Xi Jinping Fights to Save the Party, All the Way to Its Destruction
[People News] After the arrests of Zhang Youxia and Liu Zhenli, the news shocked both China and the world. The immediate impression was that the Party leader is consolidating power by seizing control of the military. This includes earlier detentions of He Weidong and Miao Hua, and going further back, the takedowns of Guo Boxiong and Xu Caihou. For the Party leader, military power ranks above economic and personnel authority. With control of the gun, what other power is there to worry about? Therefore, firmly grasping the gun has always been the focal point for Party leaders in their struggles to centralize authority.
In fact, at the time of the downfalls of Zhang Youxia, Liu Zhenli, Li Shangfu, and Wei Fenghe, many lieutenant generals and full generals also fell, committed suicide, or were killed, but the CCP did not allow such information to reach the outside world. Even earlier, many officers met similar fates, often because they were entangled in high-level power struggles and then “disappeared.” Party leaders’ efforts to seize military power have a so-called “fine tradition”: from Mao Zedong wresting control from Zhang Wentian, to Deng Xiaoping sidelining Hua Guofeng, to Jiang Zemin effectively neutralizing Yang Shangkun. Each general secretary has understood this well. But under the current leadership, the struggle has reached a life-or-death, no-retreat stage. Compared with previous leaders, the current one must be even more ruthless and ungrateful, with no hesitation for personal ties or human sentiment.
In truth, before Xi took office, corruption in the PLA had already rotted to the core. During Jiang Zemin’s era, governing the Party, the military, and the country through corruption became infamous. Jiang installed CMC vice chairmen Guo Boxiong and Xu Caihou during the Hu-Wen period to monitor and restrain Hu Jintao, enabling Jiang to rule from behind the scenes and avoid accountability for the persecution of Falun Gong. This planted the seeds of the CCP’s eventual demise. At the time, the military also “made a fortune quietly.” Selling official positions reportedly started at tens of millions of yuan, with openly priced ranks: millions to buy a division commander post, tens of millions for an army commander post.

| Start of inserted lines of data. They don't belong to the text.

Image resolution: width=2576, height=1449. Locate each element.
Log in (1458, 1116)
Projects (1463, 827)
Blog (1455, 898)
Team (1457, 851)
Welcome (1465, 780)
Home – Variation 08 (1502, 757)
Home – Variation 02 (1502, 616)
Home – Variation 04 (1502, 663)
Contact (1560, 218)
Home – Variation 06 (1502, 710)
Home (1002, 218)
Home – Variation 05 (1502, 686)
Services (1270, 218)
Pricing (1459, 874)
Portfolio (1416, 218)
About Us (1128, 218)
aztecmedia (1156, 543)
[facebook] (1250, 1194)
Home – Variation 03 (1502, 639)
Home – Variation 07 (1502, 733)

For example, Zhang Yang, then head of the political work department, allegedly required a sack of cash just to grant an audience, earning the nickname “Zhang Sack.”
The rot spread from the top downward. One example cited was a rocket artillery battalion under the Nanjing Military Region, where a mere captain established a company, secured huge bank loans under favorable kickback arrangements, and embezzled 300 million yuan. Leaders of the CMC General Office reportedly owned multiple luxury villas across scenic locations, and senior officers in various regions were linked to extravagant personal spending, luxury cars, and imported home décor.

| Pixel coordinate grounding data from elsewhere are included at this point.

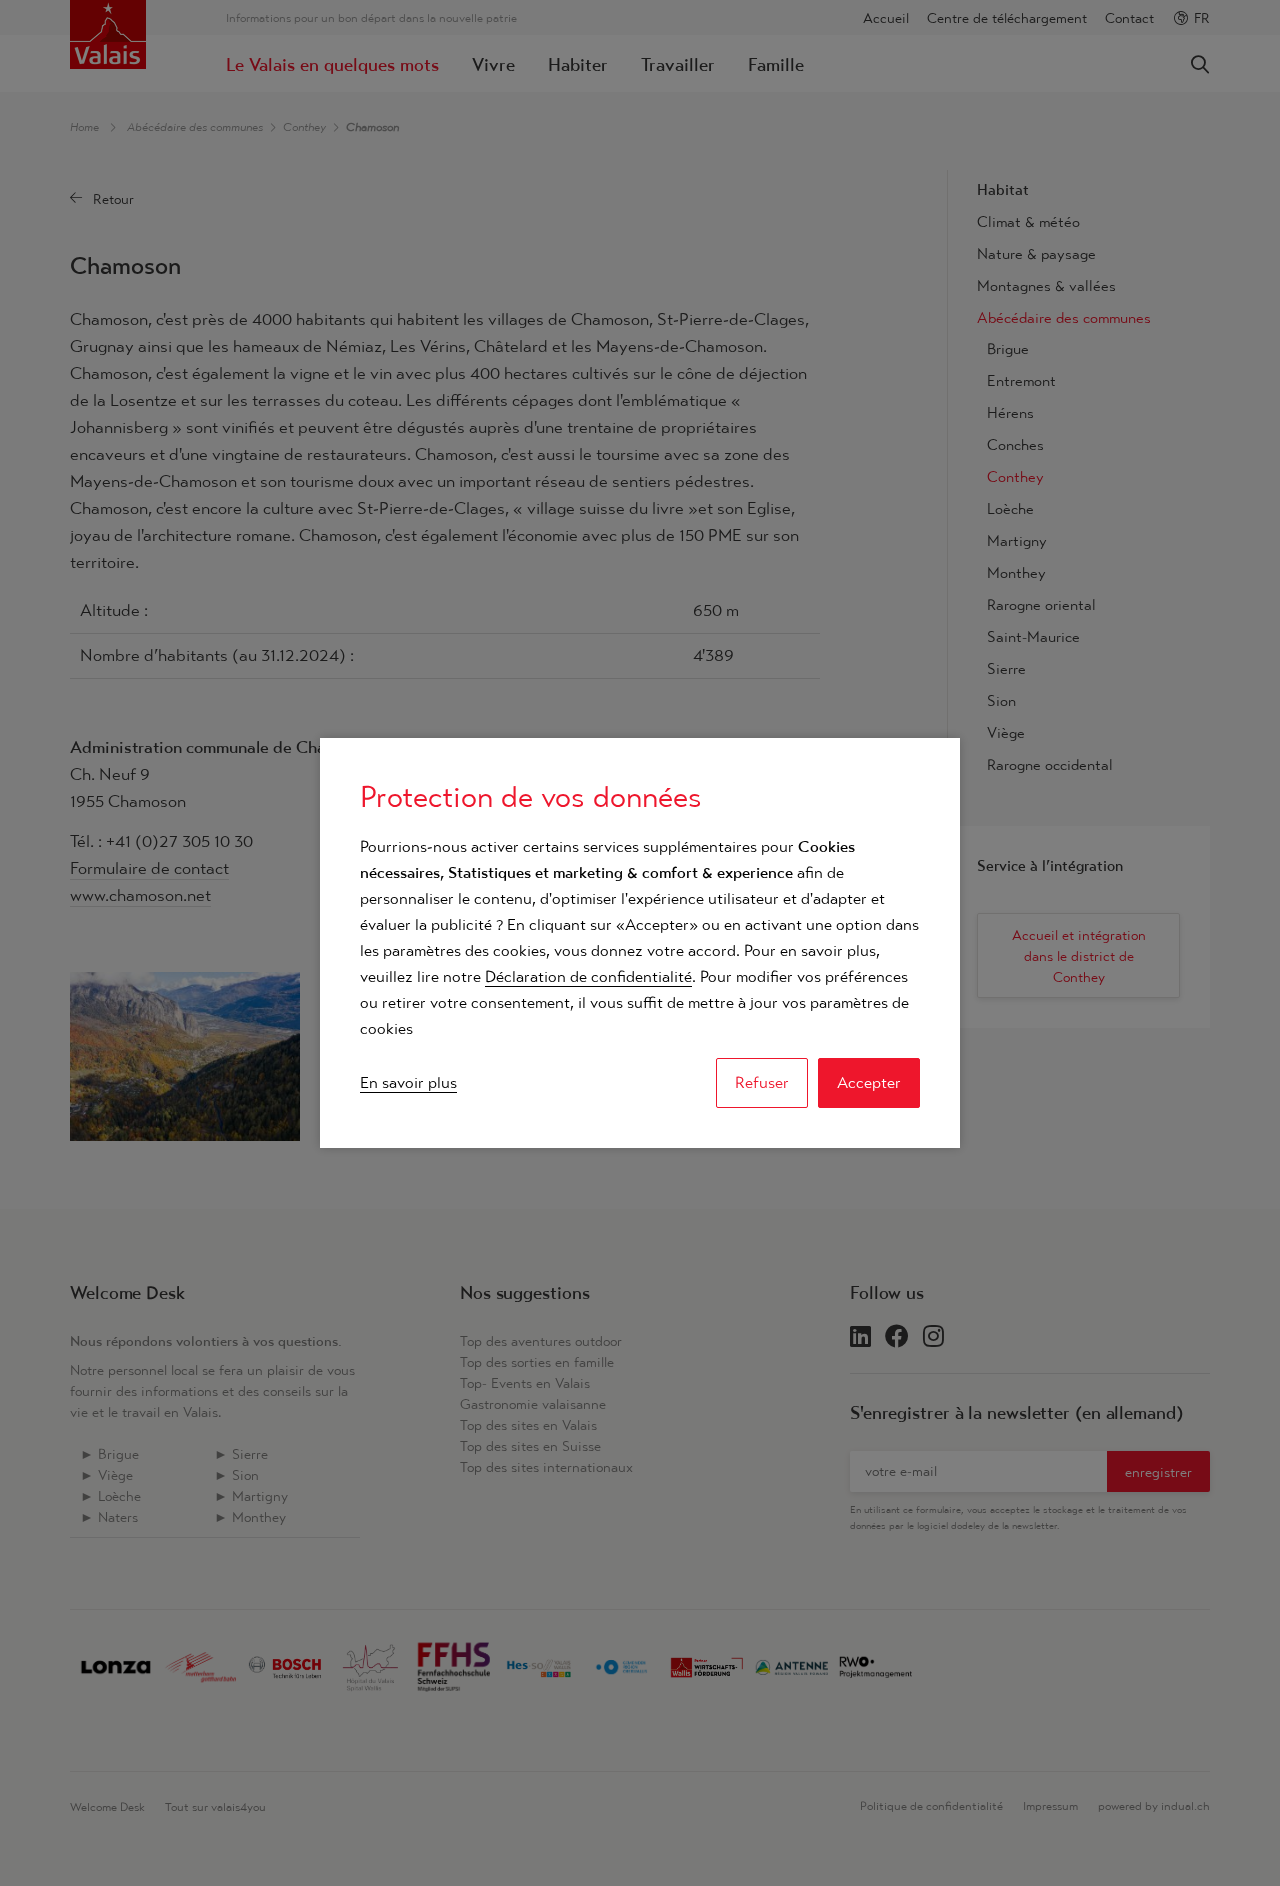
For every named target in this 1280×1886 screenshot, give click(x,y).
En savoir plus (408, 1082)
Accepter (869, 1082)
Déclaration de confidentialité (588, 976)
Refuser (762, 1082)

Later, during the Hu-Wen era, Hu Jintao’s authority was hollowed out and directives could barely leave Zhongnanhai. Military corruption was allowed to continue unchecked. By the time Xi took power, entrenched interest groups and factional cliques had formed within the military, functioning as informal political organizations bound by corruption. To assert authority, Xi moved against Guo and Xu and later against figures such as Tian Xiusi, Fang Fenghui, and Zhang Yang. He traveled to various theater commands, issued stern lectures, cracked down on corruption, and called for political rectification to be normalized, targeting “ambitious schemers” who sought to seize Party and state power.
However, Jiang’s faction remained deeply rooted and did not take Xi seriously, given his lack of real combat experience. Meanwhile, forming cliques and engaging in corruption had become a culture within the military, a chronic disease now in its late stage. According to media statistics, Xi has removed 25 full generals whom he himself had promoted. In CCP history, aside from Mao’s era, no such large number of generals had fallen. Yet no matter how many “tigers” Xi takes down, the problem persists because double-dealers, conspirators, and the disloyal are deeply entrenched, with networks of cases extending from grassroots units to the Central Military Commission. Thus, corruption in the equipment department or scandals in the Rocket Force become unsurprising symptoms.
Xi himself likely realizes that with so many generals purged, the CMC is nearly paralyzed, the military leadership depleted, morale shaken, and the armed forces reduced to a hollow shell. Military construction projects risk becoming unfinished shells as well. Those officers and soldiers connected to purged factions face either waiting passively for their fate or rebelling in desperation. Many believe that once Xi eliminates all opposition, he will become even more autocratic, pushing China into an era of one-man rule, confronting the United States, and potentially launching war in the Taiwan Strait. Whatever the path, it may end in the CCP’s downfall. Looking back, some argue Jiang Zemin planted the mechanism for collapse, which matured under Hu and is now being executed under Xi. As an old Chinese saying goes, evil ultimately brings its own retribution.